WaveFrontAlignerViz
Aligns a query sequence to a reference using the WaveFront alignment algorithm. The sequences can be any characters, but N is treated as a special case. Outputs the identity, rstart, and rstop positions. Optionally prints a state space exploration map that can be fed to visualizealignment.sh to generate alignment visualization images.
Basic Usage
wavefrontalignerviz.sh <query> <ref>
wavefrontalignerviz.sh <query> <ref> <map>
wavefrontalignerviz.sh <query> <ref> <map> <iterations>
WaveFrontAlignerViz performs global sequence alignment using the WaveFront algorithm, which efficiently computes edit distance-based alignments. The tool can process both literal nucleotide sequences and sequences from fasta files.
Parameters
Parameters are positional arguments provided in the order shown in the usage examples.
Standard Parameters
- query
- A literal nucleotide sequence or fasta file containing the query sequence to align.
- ref
- A literal nucleotide sequence or fasta file containing the reference sequence to align against.
- map
- Optional output text file for matrix score space visualization. This file contains the state space exploration data and can be processed by visualizealignment.sh to create alignment images. Set to null for benchmarking with no visualization output.
- iterations
- Optional integer for benchmarking multiple iterations. Runs the alignment multiple times to measure performance characteristics.
Java Parameters
- -Xmx
- Set Java's memory usage, overriding autodetection. -Xmx20g will specify 20 gigs of RAM, and -Xmx200m will specify 200 megs. The max is typically 85% of physical memory. Default: 200m (fixed allocation).
- -eoom
- This flag will cause the process to exit if an out-of-memory exception occurs. Requires Java 8u92+.
- -da
- Disable assertions.
Output Format
Standard Output
The tool prints alignment results to standard output, including:
- Identity: The fraction of aligned positions that match (matches / total aligned positions)
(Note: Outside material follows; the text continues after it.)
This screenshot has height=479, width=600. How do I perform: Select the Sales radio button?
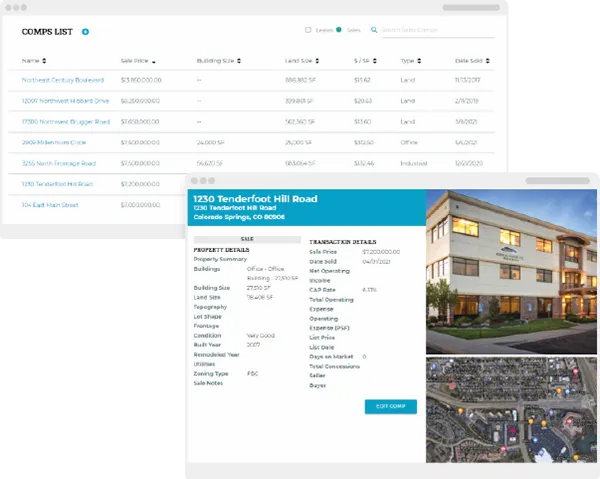point(339,31)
- rstart: Starting position in the reference sequence (0-based)
- rstop: Ending position in the reference sequence (0-based, inclusive)
Map File Format
When a map file is specified, the tool generates a text representation of the edit distance matrix showing the state space exploration during alignment. This visualization data can be processed by visualizealignment.sh to create graphical representations of the alignment process.
Examples
Basic Alignment with Literal Sequences
wavefrontalignerviz.sh ACGTACGT ACGTTACGT
Aligns two literal nucleotide sequences and outputs identity and alignment positions.
Alignment with Fasta Files
wavefrontalignerviz.sh query.fa reference.fa
Aligns sequences from fasta files.
Generate Visualization Map
wavefrontalignerviz.sh query.fa reference.fa alignment_map.txt
Performs alignment and writes state space exploration data to alignment_map.txt for later visualization.
Benchmarking with Multiple Iterations
wavefrontalignerviz.sh query.fa reference.fa null 1000
Runs alignment 1000 times without generating visualization output, useful for performance benchmarking.
Complete Workflow with Visualization
wavefrontalignerviz.sh query.fa reference.fa map.txt
visualizealignment.sh map.txt alignment_image.png
First generates the alignment map, then creates a visual representation of the alignment process.
Algorithm Details
WaveFront Alignment Algorithm
WaveFrontAlignerViz implements a global alignment algorithm based on the WaveFront approach, which efficiently computes edit distance-based alignments by processing wavefronts of increasing edit distance. The algorithm operates as follows:
Core Algorithm Steps
- Initialization: Create wavefront data structures with diagonal arrays covering all possible alignment paths (rLen + qLen + 1 diagonals)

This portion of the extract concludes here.